A different method for the early detection and prevention of CRC is sigmoidoscopy, which is an endoscopic procedure where only the lower part of the intestine is examined. Currently, sigmoidoscopy, similar to colonoscopy, is included in only few screening programmes, for example, parts of Italy.15 Until the end of 2020, sigmoidoscopy was also a screening measure in parts of England16 and has recently been replaced by FIT mainly due to a lack of qualified personnel.17

Compared with colonoscopy, where only observational studies exist, sigmoidoscopy has a superior evidence base. A recently published meta-analysis taking into account four large randomised controlled trials concludes that sigmoidoscopy leads to a 24% reduction in CRC incidence (95 % CI 17% to 30%) and a 26% reduction in CRC mortality (95 % CI 20% to 31%).18 For sigmoidoscopy, a previously administered enema is usually sufficient for bowel preparation.13 Moreover, it is less invasive than colonoscopy and does not require sedation. The risks of perforation and major bleeding are less common in sigmoidoscopy than colonoscopy (1 perforation in 10 000 sigmoidoscopies (95 % CI 0.4 to 1.4 in 10 000); 2 major bleeding in 10 000 sigmoidoscopies (95 % CI 0.7 to 4 in 10 000)).14 In addition, sigmoidoscopy, similar to other screening strategies, is cost-effective in health economic systematic reviews compared with no CRC screening.7 19 20

Given the different characteristics of screening measures in terms of costs, benefit, harm and effort, the choice of screening is a preference-sensitive decision. Preference elicitations for CRC screening showed ambiguities regarding the most favoured measure and differences in subgroups.21–23 Sigmoidoscopy might be preferred by specific populations who would otherwise reject colonoscopy. Nonetheless, sigmoidoscopy is currently not available to insured persons in Germany. Due to limited reimbursement options, it cannot be used for CRC screening, even though sigmoidoscopy is recommended in the German S3 guideline in case of a refusal of colonoscopy.24

With the currently low participation rates, the substantial evidence body of sigmoidoscopy, and the different preferences for screening procedures, the question arises whether sigmoidoscopy is a reasonable addition to the CRC screening programme in Germany. It is difficult to estimate, how an additional offer of sigmoidoscopy would impact uptake and cost-effectiveness of CRC screening. Participation rates might increase by mobilising more insured persons. But also, the number of participants can shift between the procedures (eg, from FIT to sigmoidoscopy) (figure 1). This has implications for the number of detected CRC cases as well as for CRC mortality. To assess the economic consequences of an extended screening offer, a broader approach is necessary. A mere focusing on the technology (level), as is the case in most existing economic evaluations trying to identify the single optimal screening strategy, is not sufficient.7 Insured persons can choose between several measures (eg, colonoscopy or FIT), so that alternative procedures are used by different groups of individuals. Preferences of the relevant population need to be incorporated to estimate the potential take-up of the screening programme. This systemic perspective constitutes a novel approach to economic evaluations in CRC screening.

Figure 1

Potential participation shifts with the additional offer of sigmoidoscopy (dotted arrows). CRC, colorectal cancer; FIT, faecal immunochemical test.

Objectives

The ‘sigmoidoscopy as an evidence-based CRC screening test—a possible option?” study (SIGMO) combines (1) a discrete choice experiment (DCE) to determine the preferences of the general population on CRC screening with (2) a decision-analytic modelling approach comparing the current CRC national statutory cancer screening programme (standard care) with a screening programme additionally offering sigmoidoscopy. To the best of our knowledge, this is the first model-based economic evaluation of CRC screening that takes the general population’s preferences in Germany into account.
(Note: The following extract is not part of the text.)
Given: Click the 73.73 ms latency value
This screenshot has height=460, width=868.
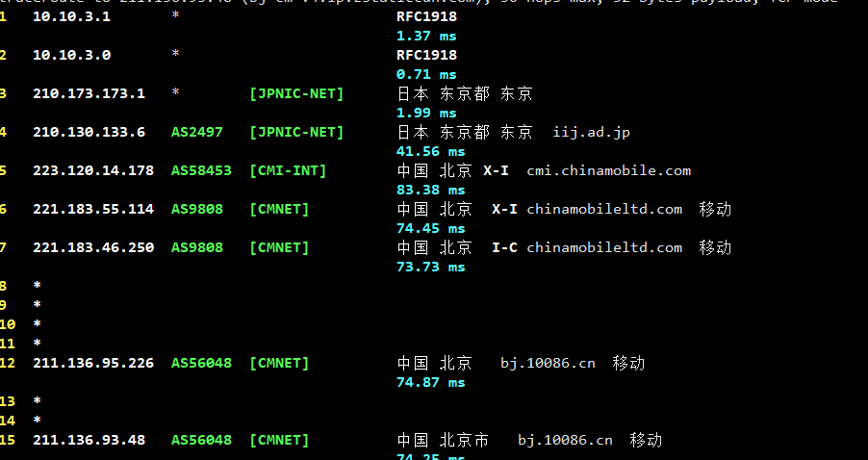Looking at the screenshot, I should tap(430, 267).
The present protocol describes the decision-analytic modelling approach (second part of the SIGMO study). The protocol of the DCE was published elsewhere.25 The specific objectives of the modelling approach are to evaluate the effects of the extended screening offer on:

  1. The participation rates and participation shift between the different screening measures.
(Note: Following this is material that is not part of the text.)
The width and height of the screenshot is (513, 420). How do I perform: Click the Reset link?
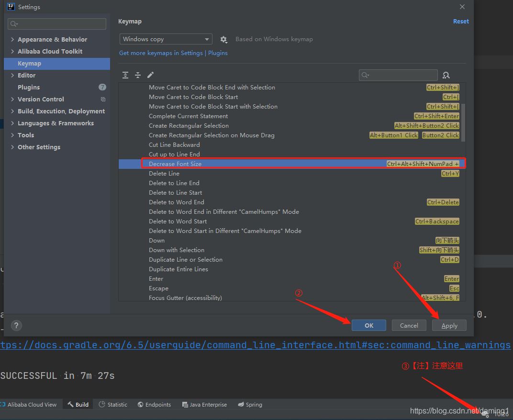pos(461,22)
  2. Benefit (life years, quality of life, CRC deaths and CRC cases averted), harm (complications), cost and cost-effectiveness (cost per quality-adjusted life year (QALY)).

Methods

Decision-analytic modelling combines various sources for input parameters with defined assumptions on the course of events in a mathematical framework.26 In this way, it is possible to draw conclusions about the consequences of certain interventions even before implementation in the healthcare system. The methodology of this study is based on the guidelines for good practices in modelling by the International Society for Pharmacoeconomics and Outcomes Research and the Society for Medical Decision Making joint working group.26 The decision problem must be specified first. This is followed by the conceptualisation of the model and the development of the model structure. Furthermore, suitable input parameters will be determined. The model is then analysed and validated. An overview of the methodological approach is presented in table 1. The SIGMO study will be conducted from March 2019 to February 2023.

Table 1

Overview of methodological key points

Specification of the decision problem

The current CRC screening practice in Germany (standard care) will be compared with a screening offer extended by sigmoidoscopy. The relevant population group is the 50-to-75-year-old general population with an average, age-appropriate risk of CRC.

According to the Cancer Screening Directive of the Federal Joint Committee,8 the current standard care includes an annual FIT at the ages of 50–54 (since 2017 replacing gFOBT). In addition, the statutory insured persons are eligible for a screening colonoscopy from the age of 55, which can be repeated once after 10 years, unless the first colonoscopy was performed after the age of 65. In 2019, the eligibility age of men for a colonoscopy has been lowered to 50 years, because of their relatively higher risk of developing CRC compared with women. If colonoscopy is rejected, FIT can be performed every 2 years for those persons over 55 years of age.

As the alternative, a screening programme is evaluated that includes sigmoidoscopy in addition to the screening strategies outlined above (colonoscopy and FIT). There is no recommendation on the optimal interval of the use of sigmoidoscopy in CRC screening. Since the German S3 guideline recommends sigmoidoscopy when colonoscopy is rejected, the considered interval should be similar to that of colonoscopy.24 Also, the European Guideline for Quality Assurance in Colorectal Cancer Screening and Diagnosis concludes the optimal interval being not less than 10 years for endoscopic screening measures.27 The analysed interval of sigmoidoscopy will thus be analogous to colonoscopy in standard care with a target age range of 50–75 years of age for men and 55–75 years of age for women, respectively. If any abnormal findings (precursor lesions or CRC) are detected during sigmoidoscopy, a follow-up diagnostic colonoscopy will be performed.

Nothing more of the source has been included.